Reescribe el pasaje del texto de estudio que comienza en "Quisiera poder hacer" y termina en "pasan las cosas.", sustituyendo "padres" por "abuelos".

*TEXTO DE ESTUDIO*
──────

“El entusiasmo solo se expresa con desmesura, contenerlo es falsificarlo”.
Cada gran artista tiene su momento, su obra, su destello de genialidad, pero sobre todo la valiente muestra de brutal honestidad. El día que deja de crear para gustar y abre su alma, permite que su desgarrado corazón quede expuesto permitiéndonos entrar en su recuerdo.
Así es Roma de Alfonso Cuarón, lo mismo daría que hubiese pintado un cuadro, escrito un libro, o compuesto una sinfonía. Roma nos muestra lo más íntimo, lo más propio, los más profundos recuerdos de su infancia. La cámara es un nuevo invento, una máquina del tiempo que nos permite entrar a sus remembranzas y ver a través de sus ojos de niño, revivir sus impresiones, sus sentimientos, los sonidos que llenaron su infancia. Con una memoria fiel, intacta, retrata nuevamente las escenas de sus primeros años y eso, eso es arte, evocar y emocionar con el recurso de la imagen y el sonido las escenas que formaron esa etapa de su vida.
Quisiera poder hacer ese ejercicio, recordar las calles que me vieron crecer con la misma precisión, con la exactitud impecable de espacios, de momentos, de sensaciones. Yo nací en 1972, me gusta pensar que ese era el México que mis padres veían cuando eran jóvenes y hacían lo que correspondía, iniciar una familia, así como así, como pasan los días y pasan las cosas.
Roma es una aventura sensorial, independientemente de una muestra de talento, una cátedra de buen cine, con una fotografía fuera de serie, que me hace pensar que Cuarón hace un secreto, pero sincero homenaje a sus maestros, a quienes lo inspiraron a hacer cine, los encuadres al más fiel estilo de Gabriel Figueroa, las secuencias aprendidas de Luis Buñuel, momentos repetidos en la pantalla en tiempo real, así, casi sin edición, como si lo estuviéramos viviendo. Como si fuéramos parte de la película, camináramos por las mismas calles, fuéramos parte de la historia, gente verdadera representando una historia real, un hilo conductor sin mayor pretensión que la vida misma, dos mujeres abandonadas, que encuentran la fortaleza en ellas mismas, sin mayor búsqueda, sin otra oportunidad que la de seguir adelante porque así es la vida y no hay más, no hay consuelo, no hay terapias, ni tiempo para la tragedia, no hay compensación, solo hay un camino para delante y ese es el único que se puede tomar aunque duela, aunque parezca intransitable. Una película llena de metáforas, lágrimas escondidas en espejos de agua, objetos, montañas, caminos, campos, cielos llenos de nubes que evocan al propio hogar, universos alternos, vidas en la azotea, cocinas como refugios, dos clases dentro del mismo hogar; hay un mar, un mar como paliativo a la vez que reto, que final del camino, el fondo que a todos nos toca encontrar, llegando al mar solo hay una opción, volver y retomar la vida como va.

──────

*MATERIAL PROPORCIONADO*
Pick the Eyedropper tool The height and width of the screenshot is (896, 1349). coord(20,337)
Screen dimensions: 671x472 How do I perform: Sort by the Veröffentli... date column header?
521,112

──────

*RESULTADO*
Quisiera poder hacer ese ejercicio, recordar las calles que me vieron crecer con la misma precisión, con la exactitud impecable de espacios, de momentos, de sensaciones. Yo nací en 1972, me gusta pensar que ese era el México que mis abuelos veían cuando eran jóvenes y hacían lo que correspondía, iniciar una familia, así como así, como pasan los días y pasan las cosas.